Adeline’s delicacy of constitution, demonstrated by her frequent fainting and the physical illness she experiences in response to emotional distress, is an indication that she adheres to her culture’s literary ideals of femininity, in which sensitivity—called at the time sensibility—is admired. Also admired are fortitude and force of will, qualities that circumstances compel her to display without compromising her femininity. The “sudden heir” is a popular trope of the English sentimental novel and operates here to accomplish the last reversal of Adeline’s fortunes through her final trial, this time a literal one.
“When a retrospect is taken of the vicissitudes and dangers to which she [Adeline] had been exposed from her earliest infancy, it appears as if her preservation was the effect of something more than human policy, and affords a striking instance that Justice, however long delayed, will overtake the guilty.”
Throughout the novel, the omniscient narrator will occasionally take an opportunity to remark more generally on the action or a character, emphasizing a particular interpretation for the reader.
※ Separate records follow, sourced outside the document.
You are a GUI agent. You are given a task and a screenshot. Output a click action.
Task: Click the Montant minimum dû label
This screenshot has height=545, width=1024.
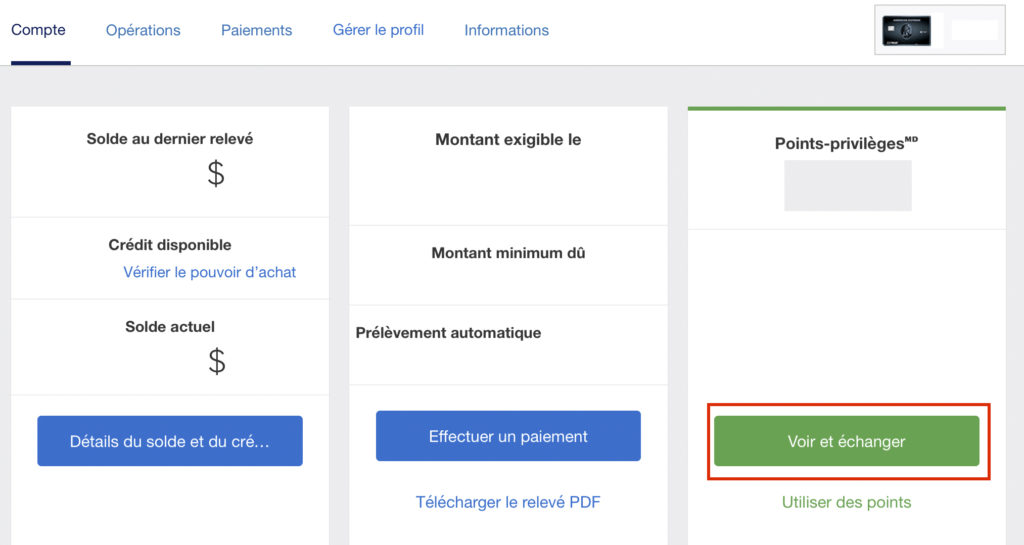click(508, 253)
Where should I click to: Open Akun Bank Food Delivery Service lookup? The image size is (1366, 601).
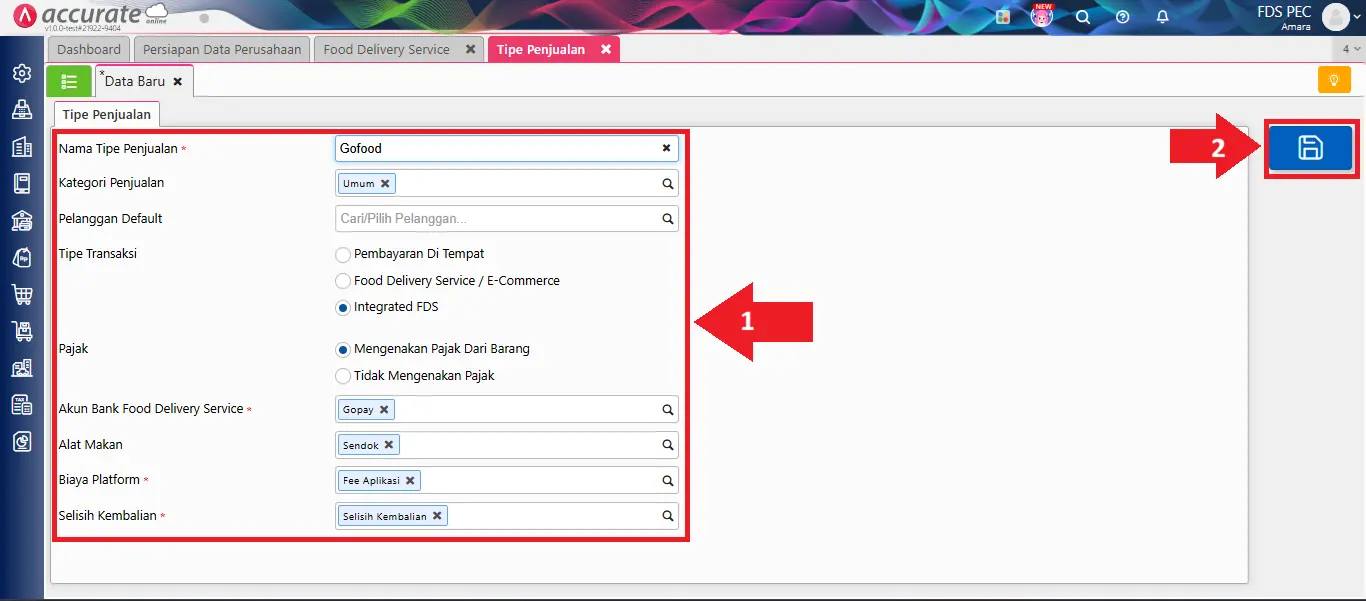(x=667, y=410)
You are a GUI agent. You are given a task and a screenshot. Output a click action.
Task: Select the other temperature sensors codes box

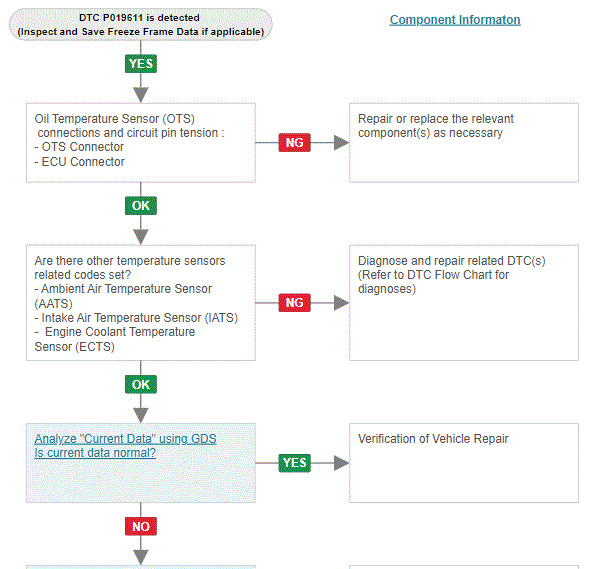[x=141, y=303]
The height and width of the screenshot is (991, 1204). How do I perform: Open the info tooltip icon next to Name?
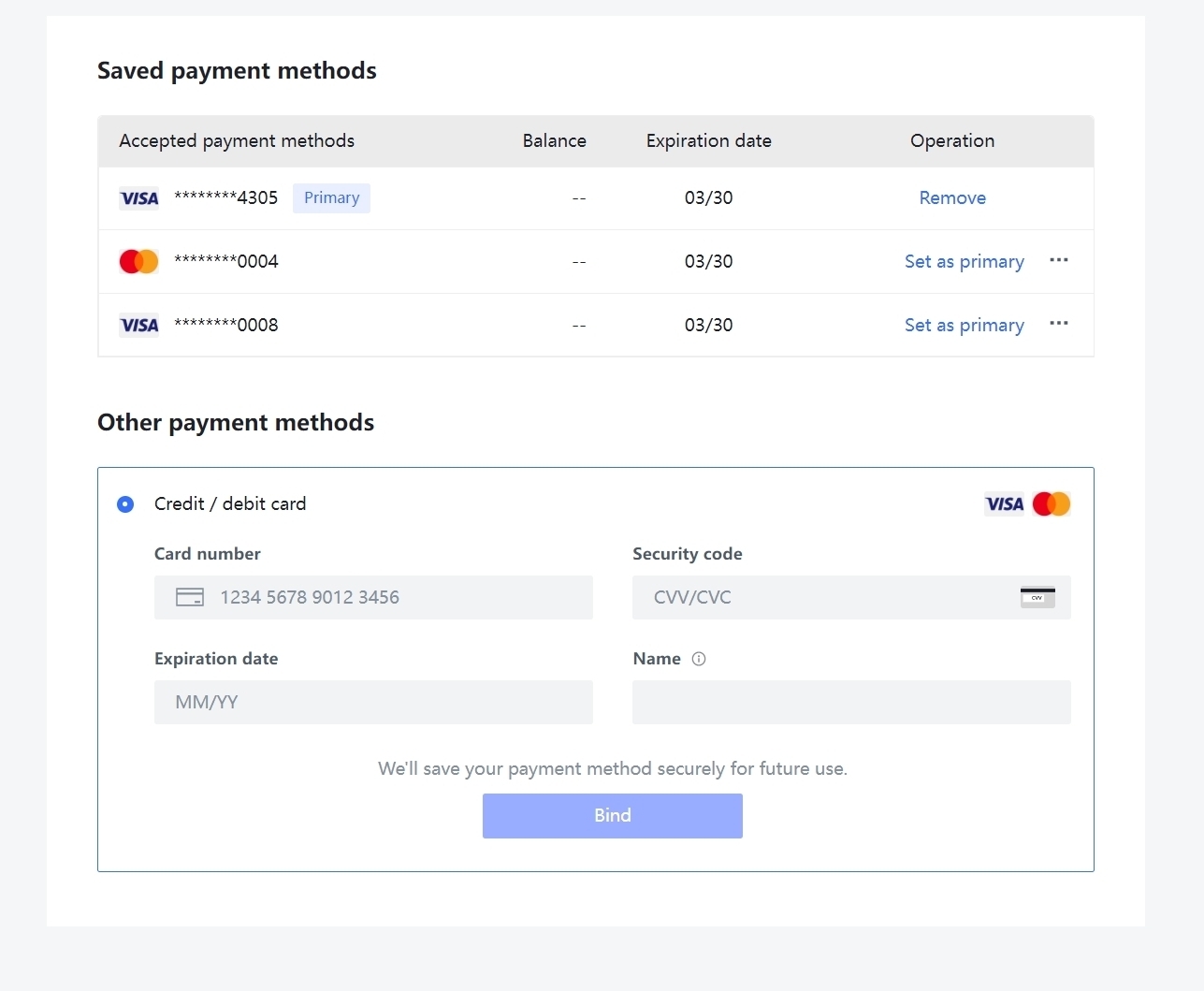point(699,659)
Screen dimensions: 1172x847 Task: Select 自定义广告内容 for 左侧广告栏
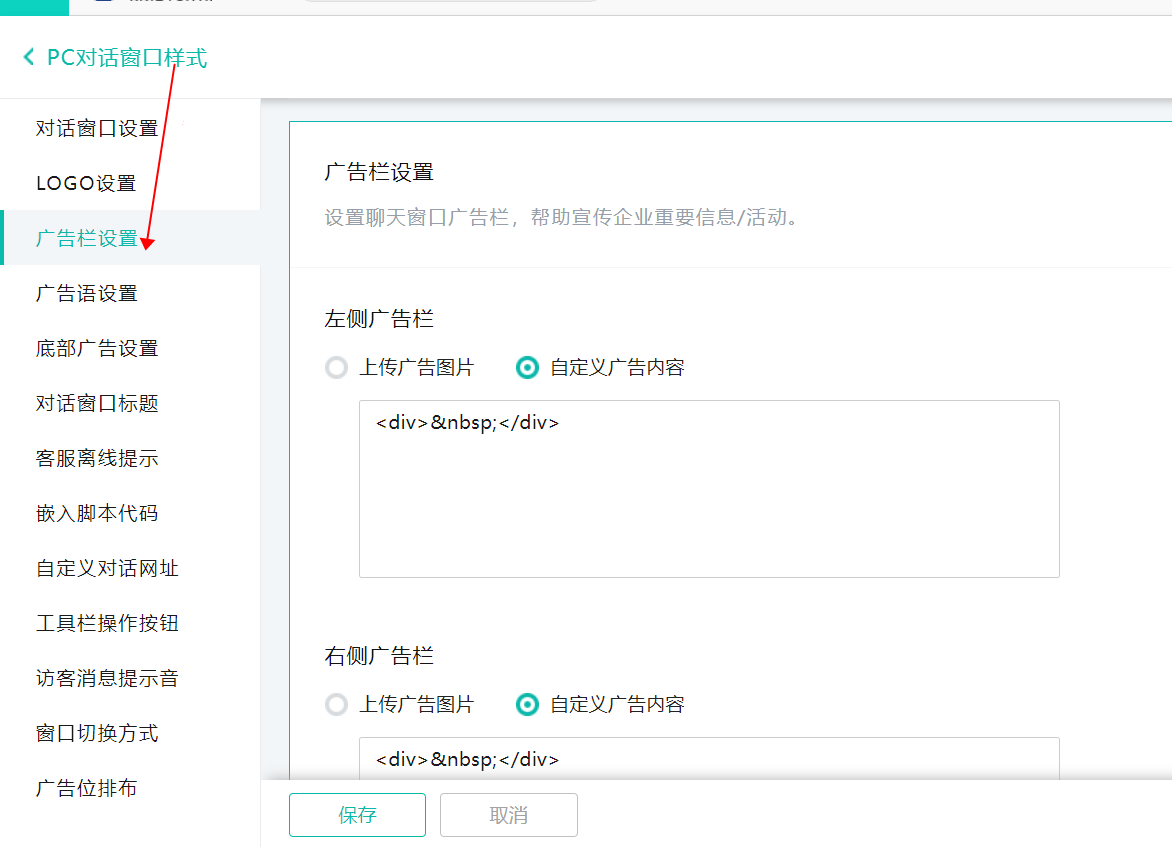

This observation confirms the moral framework girding the sensational action of the novel, concluding that justice prevails in the end. This addition of a moral to the story answers a prevailing concern among 18th-century critics that literature ought to advise and instruct and not simply entertain.
“The remembrance of the circumstances under which they had last met, and of their mutual anguish, rendered more exquisite the happiness of the present moments, when […] they looked forward only to the smiling days that awaited them when hand in hand they should treat the flowery scenes of life.”
In what will become a convention of the romance, the lovers are happily reunited at the end of the book. The trials that they have endured before heighten their joy in one another. The rise in Adeline’s fortunes, as well as the satisfying conclusion to the love story, reflect the story pattern of the romance as it evolved in European literature, bearing out the distinction of the title.